En medio de una transformación urbana acelerada, la Ciudad de México se encuentra ante una disyuntiva crítica: permitir que mercados inmobiliarios desregulados dicten la configuración territorial o diseñar políticas públicas que garanticen acceso equitativo al espacio urbano, cohesión social y justicia territorial para todas las personas.
La Ciudad de México experimenta una profunda reconfiguración de sus espacios centrales que trasciende las dinámicas tradicionales de desarrollo urbano. Colonias emblemáticas como Roma Norte, Roma Sur, Condesa, Juárez e Hipódromo han visto intensificarse los procesos de transformación urbana desigual con una velocidad sin precedentes, generando tanto oportunidades de revitalización como desafíos significativos para el derecho a la vivienda y la sostenibilidad social.
Los datos revelan la magnitud de esta metamorfosis urbana: entre 2019 y 2023, la oferta de vivienda en plataformas de alquiler de corta duración aumentó 74% en las cuatro colonias centrales mencionadas, alcanzando en Roma Norte una proporción del 17% del total del parque habitacional (Navarrete et al., 2024). Este fenómeno coincide temporalmente con un incremento del 30% en los precios de renta para departamentos de una habitación y un aumento del precio por metro cuadrado de 53,006 pesos mexicanos en diciembre de 2019 a 67,998 pesos en septiembre de 2023, según documenta la misma investigación académica.

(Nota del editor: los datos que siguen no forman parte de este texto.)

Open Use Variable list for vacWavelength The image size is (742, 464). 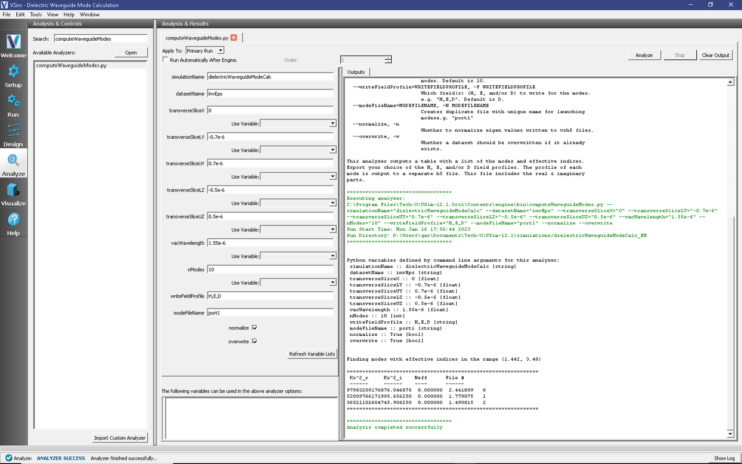point(332,256)
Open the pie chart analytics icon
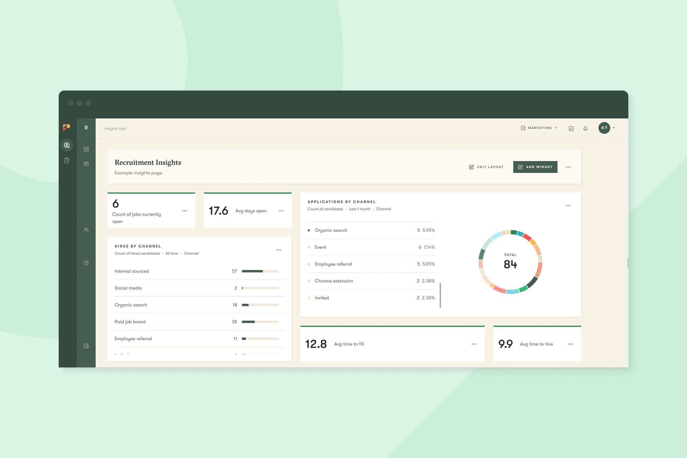The image size is (687, 458). pos(86,262)
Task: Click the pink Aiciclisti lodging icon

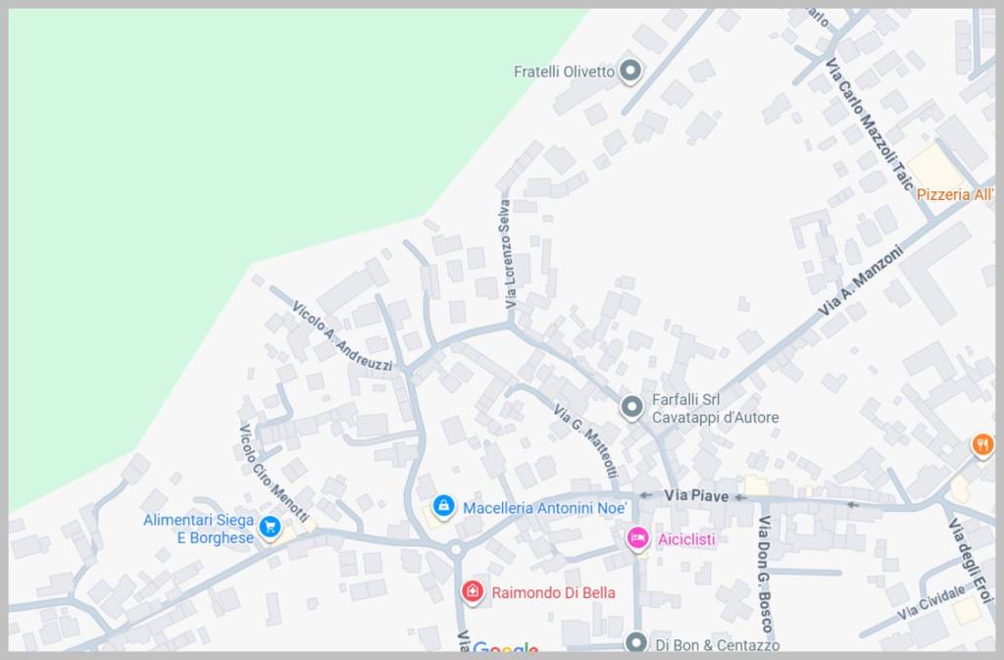Action: (x=637, y=537)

Esta transformación no constituye un fenómeno aislado, sino que forma parte de dinámicas globales de reestructuración metropolitana observadas en ciudades de todo el mundo. La literatura académica especializada lo conceptualiza como un proceso de gentrificación transnacional, que según Michael Janoschka representa una “metamorfosis de la ciudad consolidada” caracterizada por el desplazamiento, la expulsión y la exclusión de habitantes con bajo poder adquisitivo, cuyas prácticas cotidianas suponen una barrera para la extracción de rentas de suelo.

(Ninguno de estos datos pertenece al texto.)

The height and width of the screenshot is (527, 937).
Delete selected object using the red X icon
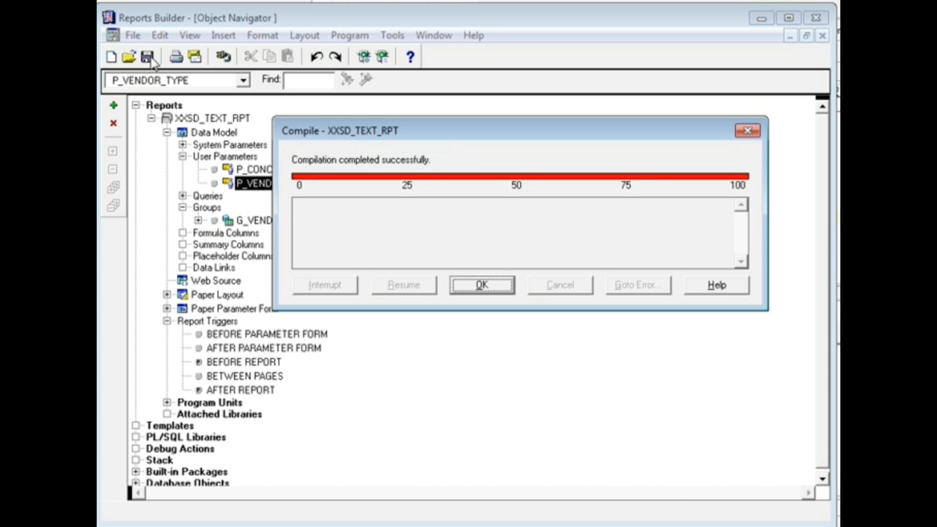[x=113, y=123]
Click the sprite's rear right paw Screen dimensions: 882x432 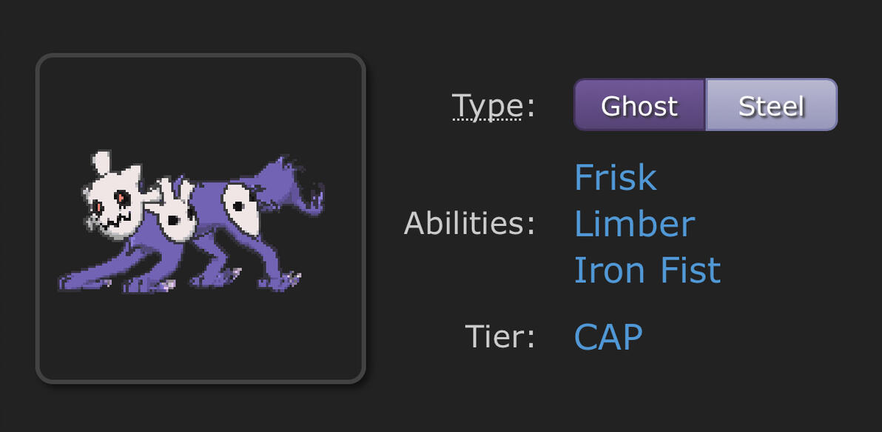point(285,280)
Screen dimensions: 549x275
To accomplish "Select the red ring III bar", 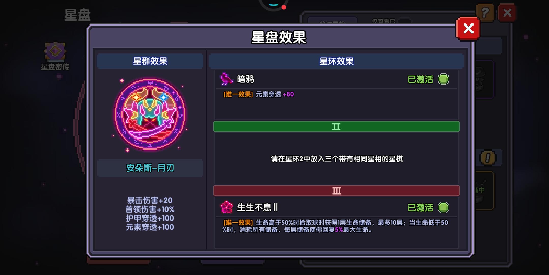I will pyautogui.click(x=336, y=191).
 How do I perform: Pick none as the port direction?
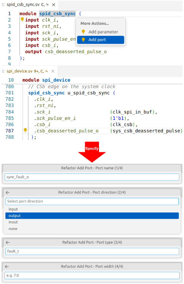click(13, 229)
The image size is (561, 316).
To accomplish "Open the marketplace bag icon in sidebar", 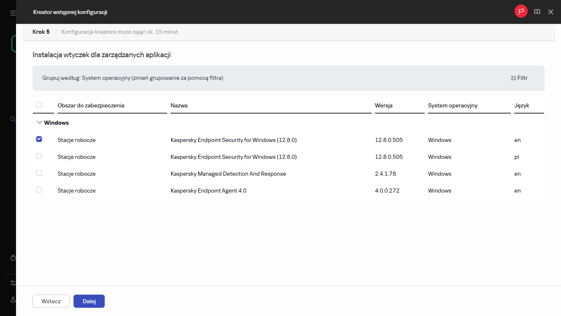I will [x=13, y=258].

Desde la perspectiva de la planeación urbana contemporánea, estos procesos responden a la convergencia de múltiples factores estructurales que han intensificado las presiones sobre el mercado inmobiliario central. Las políticas de densificación urbana implementadas desde principios del siglo XXI, aunque responden a objetivos legítimos de sostenibilidad ambiental y contención de la expansión metropolitana según documenta UNAM Global, han generado efectos no anticipados en términos de presión sobre la vivienda asequible.

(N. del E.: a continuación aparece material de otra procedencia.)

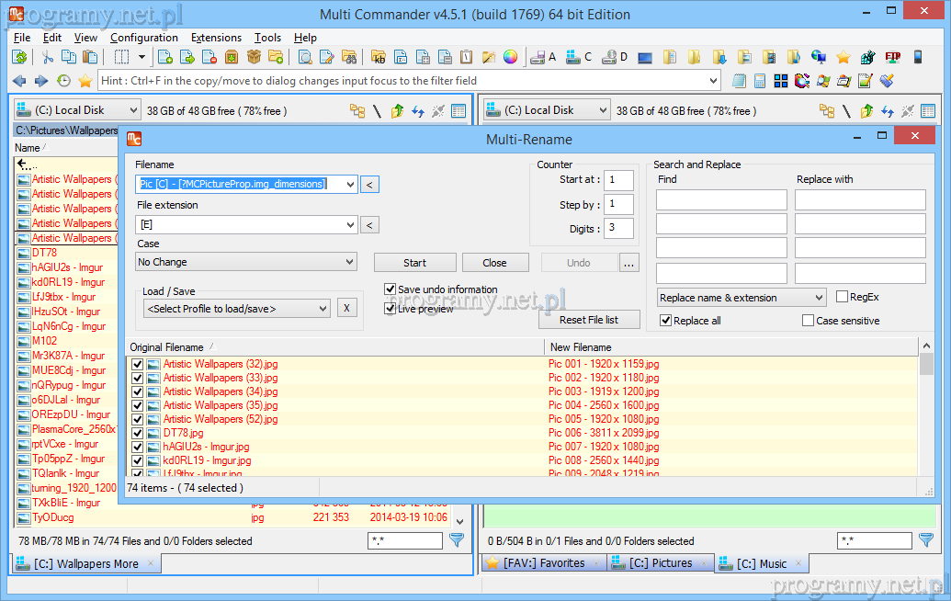Open the Replace name & extension dropdown
Viewport: 951px width, 601px height.
pyautogui.click(x=742, y=298)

Simultáneamente, la emergencia de nuevos patrones de movilidad laboral internacional, particularmente el fenómeno de los “nómadas digitales”, ha introducido dinámicas de demanda habitacional que operan con lógicas económicas diferentes a las del mercado local. Los datos de la investigación de Navarrete ilustran esta reconfiguración: entre 2020 y 2023, el número de comercios con nombres extranjeros en las colonias centrales pasó del 16.3% al 32.5%, evidenciando una transformación del tejido comercial orientada hacia el consumo de poblaciones flotantes con mayor capacidad adquisitiva. Cabe destacar que en este contexto convergen procesos de gentrificación comercial y residencial, cuyas dinámicas, aunque interrelacionadas, presentan matices diferenciados. Mientras la gentrificación residencial transforma el acceso a la vivienda, la comercial redefine el paisaje económico y cultural de los barrios, afectando la continuidad de negocios locales y formas de vida cotidianas.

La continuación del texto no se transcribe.